> **ASSIGNMENT 1**: Which kinds of builds does the Emscripten porting text mention? List every one.
> **ASSIGNMENT 2**: Can you carry on the Emscripten porting text after its last sentence?

> **TEXT SECTION**:
^^^^
Fixing these things was pretty straightforward and I’m actually glad that Emscripten generated these warnings. I’d like to see if I can enable them for our regular builds too.

A more problematic bunch of errors came from Emscripten using 32-bit pointers. Going into this port, I already knew that Emscripten only supported 4 GB of addressable memory, but I figured that wouldn’t be a big deal, since our small test programs wouldn’t need much (though we might have to rethink some of our Virtual Memory Tricks). However, I didn’t realize that this also meant that Emscripten was using 32-bit pointers. (It would be possible to have one without the other. For example, many 64-bit systems do not actually support a full 64-bit address range.)

This creates some issues because The Machinery doesn’t have a 32-bit path. By now, even cheap phones have 64 bits and we didn’t think maintaining a 32-bit build was worth it (or a big-endian build for that matter).

Luckily, we’re not that dependent on pointer sizes and so far, this has mainly shown up in two ways:

  1. We explicitly pad structs in The Machinery to ensure all padding bytes are zero-initialized. Changing the pointer size changes the amount of padding that’s needed and this generates a lot of warnings.
^^^^
> **SUPPLIED RECORDS**:
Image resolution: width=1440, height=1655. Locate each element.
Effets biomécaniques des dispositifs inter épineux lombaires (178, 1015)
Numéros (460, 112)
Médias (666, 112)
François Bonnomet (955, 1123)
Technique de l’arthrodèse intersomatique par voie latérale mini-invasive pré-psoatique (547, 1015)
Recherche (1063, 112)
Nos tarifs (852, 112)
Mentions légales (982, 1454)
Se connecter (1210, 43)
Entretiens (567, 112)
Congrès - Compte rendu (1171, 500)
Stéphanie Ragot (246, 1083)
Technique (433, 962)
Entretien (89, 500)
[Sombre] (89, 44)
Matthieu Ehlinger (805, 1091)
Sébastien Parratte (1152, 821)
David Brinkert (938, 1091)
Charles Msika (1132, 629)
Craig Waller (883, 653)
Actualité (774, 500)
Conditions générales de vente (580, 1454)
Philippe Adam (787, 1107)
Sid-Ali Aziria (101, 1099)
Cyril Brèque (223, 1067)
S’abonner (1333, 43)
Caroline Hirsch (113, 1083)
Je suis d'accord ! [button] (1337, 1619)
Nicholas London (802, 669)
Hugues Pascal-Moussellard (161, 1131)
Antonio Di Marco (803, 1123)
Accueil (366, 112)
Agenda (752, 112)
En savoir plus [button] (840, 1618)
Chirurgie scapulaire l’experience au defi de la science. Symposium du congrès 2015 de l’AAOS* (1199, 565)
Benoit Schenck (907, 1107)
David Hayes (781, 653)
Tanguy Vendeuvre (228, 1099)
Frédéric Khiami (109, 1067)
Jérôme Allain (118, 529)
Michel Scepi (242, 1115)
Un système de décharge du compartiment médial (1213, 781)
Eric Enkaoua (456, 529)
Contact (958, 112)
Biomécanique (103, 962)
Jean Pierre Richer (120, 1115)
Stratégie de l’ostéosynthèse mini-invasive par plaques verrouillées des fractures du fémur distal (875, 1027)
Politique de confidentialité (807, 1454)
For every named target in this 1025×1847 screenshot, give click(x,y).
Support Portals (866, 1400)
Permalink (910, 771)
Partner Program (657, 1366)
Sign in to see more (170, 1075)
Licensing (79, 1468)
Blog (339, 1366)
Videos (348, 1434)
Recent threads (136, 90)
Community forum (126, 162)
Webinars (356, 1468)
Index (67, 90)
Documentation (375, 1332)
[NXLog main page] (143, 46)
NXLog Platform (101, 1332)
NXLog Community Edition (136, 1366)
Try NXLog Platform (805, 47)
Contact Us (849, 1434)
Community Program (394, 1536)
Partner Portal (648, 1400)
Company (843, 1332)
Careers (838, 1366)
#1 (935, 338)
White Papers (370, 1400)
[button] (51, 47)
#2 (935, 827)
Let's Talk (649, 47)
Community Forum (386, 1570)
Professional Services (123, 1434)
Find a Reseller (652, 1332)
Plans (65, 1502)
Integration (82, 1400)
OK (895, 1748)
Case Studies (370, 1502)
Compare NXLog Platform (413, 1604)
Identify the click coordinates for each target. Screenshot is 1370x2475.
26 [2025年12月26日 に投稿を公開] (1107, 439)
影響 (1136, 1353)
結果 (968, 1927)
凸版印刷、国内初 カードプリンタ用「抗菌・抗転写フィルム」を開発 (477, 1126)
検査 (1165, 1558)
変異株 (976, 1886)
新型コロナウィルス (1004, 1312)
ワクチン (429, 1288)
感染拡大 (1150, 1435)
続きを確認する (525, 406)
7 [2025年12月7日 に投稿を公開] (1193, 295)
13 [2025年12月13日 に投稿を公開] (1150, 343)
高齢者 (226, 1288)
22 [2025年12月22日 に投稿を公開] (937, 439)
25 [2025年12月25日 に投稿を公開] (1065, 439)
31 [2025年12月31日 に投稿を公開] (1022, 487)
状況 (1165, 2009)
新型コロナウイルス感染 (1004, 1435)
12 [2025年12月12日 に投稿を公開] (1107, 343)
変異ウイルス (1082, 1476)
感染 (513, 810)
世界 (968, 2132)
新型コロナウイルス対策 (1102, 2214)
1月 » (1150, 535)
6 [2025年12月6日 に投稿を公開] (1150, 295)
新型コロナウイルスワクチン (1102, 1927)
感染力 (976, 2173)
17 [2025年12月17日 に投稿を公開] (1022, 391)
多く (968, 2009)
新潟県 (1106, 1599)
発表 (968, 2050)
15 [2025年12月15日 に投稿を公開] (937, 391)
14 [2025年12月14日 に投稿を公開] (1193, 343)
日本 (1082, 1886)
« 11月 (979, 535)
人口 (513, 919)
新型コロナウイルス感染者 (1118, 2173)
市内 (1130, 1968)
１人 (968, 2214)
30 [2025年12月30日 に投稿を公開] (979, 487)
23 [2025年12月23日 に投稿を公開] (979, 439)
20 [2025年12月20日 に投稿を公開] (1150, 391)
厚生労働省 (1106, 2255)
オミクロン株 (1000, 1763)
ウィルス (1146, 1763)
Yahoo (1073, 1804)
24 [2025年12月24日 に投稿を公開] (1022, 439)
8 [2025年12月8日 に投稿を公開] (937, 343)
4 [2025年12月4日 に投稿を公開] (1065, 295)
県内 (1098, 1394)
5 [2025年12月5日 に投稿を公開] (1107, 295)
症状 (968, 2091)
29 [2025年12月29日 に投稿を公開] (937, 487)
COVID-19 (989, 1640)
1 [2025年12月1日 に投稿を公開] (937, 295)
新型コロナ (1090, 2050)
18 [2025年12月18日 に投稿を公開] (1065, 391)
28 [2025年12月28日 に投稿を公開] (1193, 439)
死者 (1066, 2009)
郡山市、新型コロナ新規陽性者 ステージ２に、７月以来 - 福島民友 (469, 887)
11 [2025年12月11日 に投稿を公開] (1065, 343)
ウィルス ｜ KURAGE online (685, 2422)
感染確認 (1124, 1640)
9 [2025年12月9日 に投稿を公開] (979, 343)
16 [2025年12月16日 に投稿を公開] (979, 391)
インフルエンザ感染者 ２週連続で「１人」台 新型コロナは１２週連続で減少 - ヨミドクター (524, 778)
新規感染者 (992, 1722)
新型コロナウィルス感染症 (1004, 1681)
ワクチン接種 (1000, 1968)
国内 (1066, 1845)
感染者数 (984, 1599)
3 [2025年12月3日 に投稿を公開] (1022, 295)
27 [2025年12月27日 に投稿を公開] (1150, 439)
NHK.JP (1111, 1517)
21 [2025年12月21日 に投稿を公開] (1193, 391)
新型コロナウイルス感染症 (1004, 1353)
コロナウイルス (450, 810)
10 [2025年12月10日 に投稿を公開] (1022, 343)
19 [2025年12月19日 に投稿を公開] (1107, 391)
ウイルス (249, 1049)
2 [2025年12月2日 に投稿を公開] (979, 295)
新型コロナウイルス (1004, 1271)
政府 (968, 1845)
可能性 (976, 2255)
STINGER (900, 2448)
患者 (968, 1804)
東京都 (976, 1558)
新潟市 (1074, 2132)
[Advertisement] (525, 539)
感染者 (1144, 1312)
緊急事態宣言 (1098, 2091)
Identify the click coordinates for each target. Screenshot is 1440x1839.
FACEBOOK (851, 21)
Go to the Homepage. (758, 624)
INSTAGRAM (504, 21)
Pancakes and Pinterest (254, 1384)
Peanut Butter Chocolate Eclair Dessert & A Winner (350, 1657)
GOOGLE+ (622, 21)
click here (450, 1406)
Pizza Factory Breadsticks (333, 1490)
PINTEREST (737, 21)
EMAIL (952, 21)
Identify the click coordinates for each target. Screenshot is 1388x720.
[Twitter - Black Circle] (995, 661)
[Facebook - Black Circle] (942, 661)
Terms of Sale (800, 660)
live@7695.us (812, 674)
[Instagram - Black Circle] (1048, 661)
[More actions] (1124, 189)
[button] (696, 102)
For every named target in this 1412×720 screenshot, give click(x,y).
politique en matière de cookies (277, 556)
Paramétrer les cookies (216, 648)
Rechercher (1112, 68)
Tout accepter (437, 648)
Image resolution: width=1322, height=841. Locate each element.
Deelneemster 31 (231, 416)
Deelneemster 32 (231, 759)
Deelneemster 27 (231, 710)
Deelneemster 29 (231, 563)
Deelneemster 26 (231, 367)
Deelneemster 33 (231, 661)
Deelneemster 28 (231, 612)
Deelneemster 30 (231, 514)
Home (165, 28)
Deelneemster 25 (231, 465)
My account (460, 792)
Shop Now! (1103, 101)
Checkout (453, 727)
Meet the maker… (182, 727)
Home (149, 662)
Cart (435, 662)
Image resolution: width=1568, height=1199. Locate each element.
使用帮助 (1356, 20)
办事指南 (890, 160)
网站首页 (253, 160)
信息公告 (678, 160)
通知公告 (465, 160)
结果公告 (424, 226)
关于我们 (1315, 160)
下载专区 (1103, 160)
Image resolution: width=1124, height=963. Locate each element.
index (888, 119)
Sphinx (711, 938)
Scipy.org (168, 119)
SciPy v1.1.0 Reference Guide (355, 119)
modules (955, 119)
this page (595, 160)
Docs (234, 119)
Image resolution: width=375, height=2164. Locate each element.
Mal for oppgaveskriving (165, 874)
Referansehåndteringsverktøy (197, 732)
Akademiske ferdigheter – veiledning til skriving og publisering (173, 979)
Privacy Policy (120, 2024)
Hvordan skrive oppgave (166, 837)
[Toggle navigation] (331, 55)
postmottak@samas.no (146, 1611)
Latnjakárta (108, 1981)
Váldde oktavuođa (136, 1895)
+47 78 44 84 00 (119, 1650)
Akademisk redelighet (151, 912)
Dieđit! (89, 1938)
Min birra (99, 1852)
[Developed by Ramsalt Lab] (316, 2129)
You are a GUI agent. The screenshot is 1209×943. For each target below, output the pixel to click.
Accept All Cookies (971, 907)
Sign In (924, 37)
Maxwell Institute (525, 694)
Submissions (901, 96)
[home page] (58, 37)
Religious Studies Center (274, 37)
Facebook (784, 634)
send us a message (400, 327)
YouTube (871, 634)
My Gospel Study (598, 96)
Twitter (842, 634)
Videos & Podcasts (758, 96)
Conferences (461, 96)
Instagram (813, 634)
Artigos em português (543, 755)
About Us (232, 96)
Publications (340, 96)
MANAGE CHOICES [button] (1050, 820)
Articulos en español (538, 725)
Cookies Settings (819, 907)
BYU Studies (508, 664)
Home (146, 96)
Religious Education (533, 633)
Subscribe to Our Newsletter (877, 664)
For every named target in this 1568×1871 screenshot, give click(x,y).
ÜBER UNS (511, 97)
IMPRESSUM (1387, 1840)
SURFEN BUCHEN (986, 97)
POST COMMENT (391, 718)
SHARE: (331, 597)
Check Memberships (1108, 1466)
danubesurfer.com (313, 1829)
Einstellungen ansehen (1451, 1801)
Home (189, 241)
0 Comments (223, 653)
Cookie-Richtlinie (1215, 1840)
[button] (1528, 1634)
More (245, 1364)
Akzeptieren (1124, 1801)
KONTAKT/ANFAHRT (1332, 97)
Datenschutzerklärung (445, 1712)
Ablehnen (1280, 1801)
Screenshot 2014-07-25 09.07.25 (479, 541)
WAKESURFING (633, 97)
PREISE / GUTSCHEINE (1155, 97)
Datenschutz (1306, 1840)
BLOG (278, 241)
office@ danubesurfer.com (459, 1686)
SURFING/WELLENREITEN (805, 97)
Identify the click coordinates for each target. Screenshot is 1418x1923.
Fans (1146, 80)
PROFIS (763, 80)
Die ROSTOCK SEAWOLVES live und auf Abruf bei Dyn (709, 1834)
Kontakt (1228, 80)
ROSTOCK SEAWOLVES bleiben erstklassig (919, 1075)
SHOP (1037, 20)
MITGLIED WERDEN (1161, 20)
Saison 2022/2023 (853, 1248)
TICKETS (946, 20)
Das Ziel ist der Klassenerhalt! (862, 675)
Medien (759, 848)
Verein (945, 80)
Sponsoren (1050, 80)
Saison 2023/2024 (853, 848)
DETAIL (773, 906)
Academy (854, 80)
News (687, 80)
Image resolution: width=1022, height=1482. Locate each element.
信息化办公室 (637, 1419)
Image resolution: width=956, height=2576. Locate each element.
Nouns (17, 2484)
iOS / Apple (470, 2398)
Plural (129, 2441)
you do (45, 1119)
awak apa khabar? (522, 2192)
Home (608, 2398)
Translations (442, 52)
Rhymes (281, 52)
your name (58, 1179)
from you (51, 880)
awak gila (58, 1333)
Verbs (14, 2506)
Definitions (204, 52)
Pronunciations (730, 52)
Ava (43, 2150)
^^^^
> **RESPONSE AREA 1**:
- Regular builds
- A 32-bit build
- A big-endian build

> **RESPONSE AREA 2**:
  2. Our hash table implementation only works with 64-bit keys. Using 32-bit pointers as hash keys generates an error.

For (1), I simply turned off the padding warning for web builds. This is not the correct fix, mind you, because the whole reason we do explicit padding is to ensure the padding bytes get zeroed by designated initializers so that we can do memcmp() and hashing with predictable results. But hey, this is a Hack Day project and there is only so much I can get done in one day.

Handling (2) is trickier. I spent quite some time looking for an Emscripten flag that would force pointer sizes to 64-bits (while still only actually using the lower 32-bits). It seems to me that a flag like that would be really helpful in porting 64-bit projects. It also seems like something that would be pretty easy to implement in the compiler (not that I would now, I haven’t dived into the Clang codebase). But my hopes were smashed, there is no such flag and I’d have to do the hard work myself.

I could have implemented support for 32-bit keys in our hash table implementation. That would probably be the right thing to do, but hey, this is a Hack Day, gotta make something happen in 8 hours. So instead, I used a union to force the key types to 64-bits.

So code like this:

struct TM_HASH_T(void *, uint64_t) ptr_to_bytes

bytes = tm_hash_get(&mt->ptr_to_bytes, ptr);

Had to be rewritten to:

typedef union
    void *ptr;
    uint64_t u64;
} void_ptr_t;
struct TM_HASH_T(void_ptr_t, uint64_t) ptr_to_bytes;

bytes = tm_hash_get(&mt->ptr_to_bytes, (void_ptr_t){ptr});

Pretty tedious — but luckily there weren’t too many instances of this in the codebase.


The final thing I needed to do was to implement the OS backend code for accessing files, managing threads, etc.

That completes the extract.